Tout comme BothanSpy, il peut récupérer les identifiants dans les connexions SSH actives. L’enregistrement des données est là encore chiffré en AES. Mais il peut aussi capter tout ou partie du trafic OpenSSH sur ces mêmes connexions, ce qui le rend plus dangereux, l’implant réalisant le vol d’identifiants et de données dans la foulée. Pour la CIA, il s’agit d’un outil deux en un, puisque les agents impliqués n’auront à revenir plus tard avec les identifiants pour dérober eux-mêmes les informations.

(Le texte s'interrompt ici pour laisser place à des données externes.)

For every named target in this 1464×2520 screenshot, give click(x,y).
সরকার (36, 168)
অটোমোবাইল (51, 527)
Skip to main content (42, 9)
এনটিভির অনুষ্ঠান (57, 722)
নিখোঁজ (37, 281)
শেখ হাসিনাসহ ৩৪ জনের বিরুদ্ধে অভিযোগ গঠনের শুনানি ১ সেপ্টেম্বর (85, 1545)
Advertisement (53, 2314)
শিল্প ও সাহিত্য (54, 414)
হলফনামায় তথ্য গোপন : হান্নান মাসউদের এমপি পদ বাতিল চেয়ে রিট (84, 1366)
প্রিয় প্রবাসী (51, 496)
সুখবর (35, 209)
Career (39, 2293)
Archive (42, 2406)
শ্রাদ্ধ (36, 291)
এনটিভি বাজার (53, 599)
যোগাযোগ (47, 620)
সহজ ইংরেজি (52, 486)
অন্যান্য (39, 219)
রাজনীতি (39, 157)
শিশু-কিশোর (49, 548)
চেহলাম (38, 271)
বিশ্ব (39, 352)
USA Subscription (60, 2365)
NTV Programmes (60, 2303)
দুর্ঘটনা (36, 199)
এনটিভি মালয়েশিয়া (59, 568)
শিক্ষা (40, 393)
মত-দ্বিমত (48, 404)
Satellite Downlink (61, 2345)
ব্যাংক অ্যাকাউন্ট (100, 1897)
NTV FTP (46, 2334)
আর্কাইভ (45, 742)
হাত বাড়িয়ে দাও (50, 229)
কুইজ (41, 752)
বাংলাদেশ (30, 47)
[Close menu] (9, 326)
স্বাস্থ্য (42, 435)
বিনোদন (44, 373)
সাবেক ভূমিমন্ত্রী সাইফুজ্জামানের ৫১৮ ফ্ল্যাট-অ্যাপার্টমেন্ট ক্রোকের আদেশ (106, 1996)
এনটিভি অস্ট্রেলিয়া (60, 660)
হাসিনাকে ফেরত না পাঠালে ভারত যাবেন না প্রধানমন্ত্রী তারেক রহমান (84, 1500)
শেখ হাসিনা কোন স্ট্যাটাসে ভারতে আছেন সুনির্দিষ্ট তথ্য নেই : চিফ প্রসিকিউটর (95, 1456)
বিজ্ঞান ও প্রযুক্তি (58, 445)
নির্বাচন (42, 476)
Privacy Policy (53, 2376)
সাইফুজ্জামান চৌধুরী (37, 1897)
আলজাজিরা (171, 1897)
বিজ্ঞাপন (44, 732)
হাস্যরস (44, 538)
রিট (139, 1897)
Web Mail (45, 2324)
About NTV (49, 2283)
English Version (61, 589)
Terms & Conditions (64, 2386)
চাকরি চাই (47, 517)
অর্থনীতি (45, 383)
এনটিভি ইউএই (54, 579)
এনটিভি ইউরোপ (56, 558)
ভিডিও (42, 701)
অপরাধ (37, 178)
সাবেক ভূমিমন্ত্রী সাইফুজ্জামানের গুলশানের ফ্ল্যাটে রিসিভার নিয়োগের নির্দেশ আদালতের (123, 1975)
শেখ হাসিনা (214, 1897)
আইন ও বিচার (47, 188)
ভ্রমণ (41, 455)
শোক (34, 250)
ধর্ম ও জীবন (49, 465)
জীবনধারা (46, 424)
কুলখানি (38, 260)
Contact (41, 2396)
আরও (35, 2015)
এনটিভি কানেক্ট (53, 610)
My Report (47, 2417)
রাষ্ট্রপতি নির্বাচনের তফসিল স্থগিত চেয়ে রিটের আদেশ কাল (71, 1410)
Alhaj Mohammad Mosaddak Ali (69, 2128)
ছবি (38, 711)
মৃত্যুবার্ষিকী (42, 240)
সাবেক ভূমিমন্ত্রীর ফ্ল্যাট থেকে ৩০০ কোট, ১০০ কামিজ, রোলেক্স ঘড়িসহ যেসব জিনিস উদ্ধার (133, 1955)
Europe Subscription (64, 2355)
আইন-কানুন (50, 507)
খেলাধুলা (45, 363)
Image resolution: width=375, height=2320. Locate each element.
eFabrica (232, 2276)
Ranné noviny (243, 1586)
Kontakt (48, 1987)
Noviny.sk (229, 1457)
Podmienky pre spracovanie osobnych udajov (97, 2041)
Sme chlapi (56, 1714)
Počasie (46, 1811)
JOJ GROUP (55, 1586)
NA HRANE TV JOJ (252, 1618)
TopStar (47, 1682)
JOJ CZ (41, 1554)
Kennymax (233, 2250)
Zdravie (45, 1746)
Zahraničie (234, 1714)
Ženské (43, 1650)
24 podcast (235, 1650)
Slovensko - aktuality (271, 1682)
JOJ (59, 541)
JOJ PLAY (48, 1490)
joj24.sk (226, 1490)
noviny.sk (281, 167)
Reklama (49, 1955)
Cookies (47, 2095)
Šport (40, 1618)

Il semble que l’implant soit l’objet d’un développement conséquent puisque sa version 1.0 est parue, selon les documents, en janvier 2013, tandis qu’une version 2.0 sortait en novembre de la même année. Chaque mouture dispose d’ailleurs de son propre guide d’utilisation.
Dans celui de Gyrfalcon 2.0, on peut lire qu’il est recommandé à l’agent manipulant l’implant de bien connaitre l’environnement Linux/Unix (32 ou 64 bits). Par ailleurs, l’installation de Gyrfalcon nécessite des droits root, bien que l’implant lui-même n’en ait pas besoin ensuite pour fonctionner. Page 6, le manuel indique que l’agent doit connaître aussi le rootkit JQC/KitV, qui le maintiendra à couvert pendant la durée des opérations.
Là encore, rien ne permet d’affirmer que la CIA s’est contentée de deux versions de cet outil. On peut donc encore supposer que le travail a continué et que d’autres versions sont sorties au cours des quatre dernières années.
Une forme de désarmement forcé pour les agences américaines
Que ce soit la CIA avec WikiLeaks, ou la NSA avec les Shadow Brokers, les agences américaines de sécurité et de renseignement sont sous le coup d’une sorte de désarmement. Semaine après semaine, l’exposition des outils, techniques, documents et failles diminue la valeur de leur stock de cyberarmes.
Les deux cas sont cependant différents. La CIA, comme on a pu le voir avec les nombreuses informations publiées par WikiLeaks, dispose de techniques réclamant un accès physique à la machine et moins dépendantes des failles de sécurité que la NSA. Cette dernière, au contraire, possède une importante réserve de vulnérabilités, dont la divulgation peut entraîner de vastes dégâts, comme on a pu le voir avec WannaCry.
Notez que dans les deux cas, aucune agence ne s’est exprimée sur les multiples fuites de ces derniers mois.